* EXTRACT
(CNN)Jessica Rudd has been running for 10 years and says she gets rude comments or some other form of harassment from men at least once a week.
The Atlanta Ph.D student runs 30 to 35 miles a week -- more if she's training for a big race -- and often while alone. When someone harasses her, she grits her teeth and tries to ignore them.
"It's hard to always tell if it's meant to be funny ... but almost always it comes off as sketchy," Rudd, 33, told CNN.
There's a world of difference between catcalls or wolf whistles and the fatal violence that befell Mollie Tibbetts, who disappeared last month after going out for an evening run in Brooklyn, Iowa. Authorities say her suspected killer, Cristhian Bahena Rivera, followed her in his car as she ran along a country road before assaulting her.
But Tibbetts' case has raised safety questions for women runners, a startling number of whom say they have faced harassment, or worse, from men who seem to view an athletic woman in shorts or jogging pants as an invitation for lewd or frightening behavior.
Survey finds widespread harassment
In 2016 Runner's World asked its readers, "How often, if ever, does a stranger whistle at you, comment on your body, needlessly honk at you, or give you other similar unsolicited sexual attention?"
Forty-three percent of women runners said they sometimes, often or always experienced such behavior. Only 4% percent of men did.
According to court documents, Rivera said in an interview that when he approached Tibbetts, she pulled out her cell phone and said she was going to "call the police" and that made him get angry.

* BRIEF
From the article on harassment of women runners, quote word for word the passage that begins with "(CNN)Jessica Rudd has" and ends with "to ignore them.".

Saved data entries

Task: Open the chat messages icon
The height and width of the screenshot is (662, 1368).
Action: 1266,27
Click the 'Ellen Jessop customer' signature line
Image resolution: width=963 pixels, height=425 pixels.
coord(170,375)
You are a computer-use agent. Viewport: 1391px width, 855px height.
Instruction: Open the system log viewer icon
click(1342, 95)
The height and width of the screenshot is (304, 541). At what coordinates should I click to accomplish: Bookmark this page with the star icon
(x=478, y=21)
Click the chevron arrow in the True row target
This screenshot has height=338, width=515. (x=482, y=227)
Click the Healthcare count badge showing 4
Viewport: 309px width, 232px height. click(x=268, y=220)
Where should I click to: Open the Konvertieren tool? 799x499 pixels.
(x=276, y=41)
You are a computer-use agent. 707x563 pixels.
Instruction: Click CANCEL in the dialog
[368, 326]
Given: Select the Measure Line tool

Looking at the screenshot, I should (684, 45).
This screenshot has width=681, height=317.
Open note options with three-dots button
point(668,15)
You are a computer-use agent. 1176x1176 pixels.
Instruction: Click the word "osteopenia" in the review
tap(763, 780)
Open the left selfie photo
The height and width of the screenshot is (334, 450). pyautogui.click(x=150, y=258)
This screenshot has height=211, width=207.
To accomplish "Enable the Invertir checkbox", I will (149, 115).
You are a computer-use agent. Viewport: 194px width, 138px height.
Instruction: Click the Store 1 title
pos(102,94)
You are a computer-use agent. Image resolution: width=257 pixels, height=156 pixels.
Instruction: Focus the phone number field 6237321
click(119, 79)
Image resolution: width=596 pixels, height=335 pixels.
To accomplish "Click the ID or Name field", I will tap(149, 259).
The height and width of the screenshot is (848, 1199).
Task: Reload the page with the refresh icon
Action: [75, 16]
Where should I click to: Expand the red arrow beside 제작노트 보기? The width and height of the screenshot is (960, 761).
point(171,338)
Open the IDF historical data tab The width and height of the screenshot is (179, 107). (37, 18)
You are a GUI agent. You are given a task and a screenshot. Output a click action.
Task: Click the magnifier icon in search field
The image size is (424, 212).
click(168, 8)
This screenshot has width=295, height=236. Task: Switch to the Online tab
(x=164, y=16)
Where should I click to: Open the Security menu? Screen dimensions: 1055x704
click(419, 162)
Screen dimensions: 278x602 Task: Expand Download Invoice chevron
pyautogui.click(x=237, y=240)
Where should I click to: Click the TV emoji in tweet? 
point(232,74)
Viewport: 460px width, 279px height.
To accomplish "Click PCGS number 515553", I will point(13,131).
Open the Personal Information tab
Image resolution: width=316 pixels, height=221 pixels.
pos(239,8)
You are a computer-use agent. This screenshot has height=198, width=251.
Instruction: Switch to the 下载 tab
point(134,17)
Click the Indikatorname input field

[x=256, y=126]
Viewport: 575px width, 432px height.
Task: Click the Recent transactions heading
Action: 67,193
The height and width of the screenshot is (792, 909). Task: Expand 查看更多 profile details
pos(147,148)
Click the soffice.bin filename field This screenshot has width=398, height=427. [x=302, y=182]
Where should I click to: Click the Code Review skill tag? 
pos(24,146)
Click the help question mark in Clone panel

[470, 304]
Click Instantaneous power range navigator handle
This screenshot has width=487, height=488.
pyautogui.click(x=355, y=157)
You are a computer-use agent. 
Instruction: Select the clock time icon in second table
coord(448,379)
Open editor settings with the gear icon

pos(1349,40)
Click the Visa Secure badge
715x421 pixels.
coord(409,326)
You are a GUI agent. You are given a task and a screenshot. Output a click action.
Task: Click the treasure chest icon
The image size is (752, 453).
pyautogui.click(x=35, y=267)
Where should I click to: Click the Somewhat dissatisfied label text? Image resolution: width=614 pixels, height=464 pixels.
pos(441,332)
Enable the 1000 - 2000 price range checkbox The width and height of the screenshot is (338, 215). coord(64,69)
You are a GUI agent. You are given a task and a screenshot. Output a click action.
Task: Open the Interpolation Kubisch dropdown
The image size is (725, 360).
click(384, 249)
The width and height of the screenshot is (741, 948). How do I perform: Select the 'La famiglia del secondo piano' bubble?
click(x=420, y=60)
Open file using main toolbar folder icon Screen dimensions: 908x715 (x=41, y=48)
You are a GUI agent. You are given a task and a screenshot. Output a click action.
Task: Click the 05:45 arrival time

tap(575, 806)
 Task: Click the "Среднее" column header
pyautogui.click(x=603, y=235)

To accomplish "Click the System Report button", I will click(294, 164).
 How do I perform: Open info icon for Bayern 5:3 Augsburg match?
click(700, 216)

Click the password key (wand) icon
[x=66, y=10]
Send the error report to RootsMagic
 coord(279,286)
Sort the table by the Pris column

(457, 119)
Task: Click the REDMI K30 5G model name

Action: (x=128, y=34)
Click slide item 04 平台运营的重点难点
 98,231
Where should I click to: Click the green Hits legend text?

* SOLUTION TO THIS TASK
(CNN)Jessica Rudd has been running for 10 years and says she gets rude comments or some other form of harassment from men at least once a week.
The Atlanta Ph.D student runs 30 to 35 miles a week -- more if she's training for a big race -- and often while alone. When someone harasses her, she grits her teeth and tries to ignore them.